Michael Kubin '71 helps advertisers find their television audience

With the evolution of television transmission from three major networks in the 1960's to dozens of cable networks today, viewership is no longer concentrated, causing a problem for advertisers. Michael Kubin '71 has a solution.

With all of the buzz about internet as a marketing medium, "TV is still the number one medium for major marketers at companies like Johnson and Johnson, Procter and Gamble, and the like," according to Michael Kubin '71.  

Kubin is Executive Vice President of Invidi Technologies, a company that has borrowed an approach from internet marketing to enable advertisers to overcome the fragmentation of television viewership and home in on their target customers, akin to what direct mail advertisers do.  Currently "there is a huge amount of waste" in TV advertising that goes to other than the appropriate audience, waste that Invidi has set out to reduce, Kubin said. 

Kubin, who followed his B.S. from ORIE with an MBA from the Harvard Business School and an M.S. from the Columbia Graduate School of Journalism, is no stranger to internet advertising.  He founded an internet company to track advertising that was eventually acquired by the largest media communications company in the world.   

As he outlined to a session of the Enterprise Engineering Colloquium, Invidi Technologies uses the addressable digital set top box, working with satellite, cable and optical fiber transmission, to segment and target viewership.  Through Invidi's technology different viewers, even in the same household, receive different commercial spots. 

Appeal of the technology

"Reaching and monetizing the 'long tail' of TV, expanding the volume of advertising inventory, and enabling precise target delivery as well as 'reach' and frequency tracking" attracted Kubin to Invidi.  Phenomena having the statistical property that a larger proportion of observations lie towards the extremes than is predicted by the Gaussian (normal) distribution are called 'long tailed' or 'heavy tailed' phenomena.   The 'reach' of an advertisement is the number or proportion of people in a category are exposed to it in a given period of time.  These concepts and others used in media clearly relate to Kubin's OR background.

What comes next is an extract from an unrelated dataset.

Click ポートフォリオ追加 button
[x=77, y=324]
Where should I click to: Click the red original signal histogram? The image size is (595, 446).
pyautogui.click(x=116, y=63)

Using Invidi's set-top box makes it possible that, for example, "all men 35-49 get to see the same spot, no matter what program they are watching."  This "allows us to put the audience back together again," Kubin said, expanding reach and reducing waste.  Even though their technology is new, Invidi already is employed in 20 cities for 3.7 million subscribers, and is "98.23% accurate, with ads that are 65% more efficient and 32% more effective," Kubin claimed. 

""Privacy is a huge part of this business," Kubin said, noting that "5% of households choose to opt out."  Although technology that is able to deduce who is actually watching a program is "scarily accurate," that information does not go back to database companies such as Experian that advertisers use to pinpoint target groups.  Kubin also pointed out that "if spots are relevant to users, viewers won't zip through them" even if they have used a digital video recorder (DVR) to shift viewing times. 

Investment in technical skills

Kubin said that  patents and other intellectual property are "critical to what we do" at Invidi and that"98% of the money raised has gone to hiring software developers."   These software engineers are both implementers and planners.  "Figuring out what the advertisers are going to want entails some "pretty heavy duty math," he said.  Invidi investors include Google, GroupM, and DirectTV.

Although Kubin works at the intersection of engineering and business, he also loves and practices journalism.  His articles have been published in the New York Observer, The New Yorker, and the New York Times, including a first-hand account of his experiences as a victim of Bernard Madoff.  In his 30+ year career, he has managed a significant string of successful entrepreneurial ventures in the world of media, in addition to contributing media content.  

The Enterprise Engineering Colloquium is sponsored by the Cornell Engineering Alumni Association.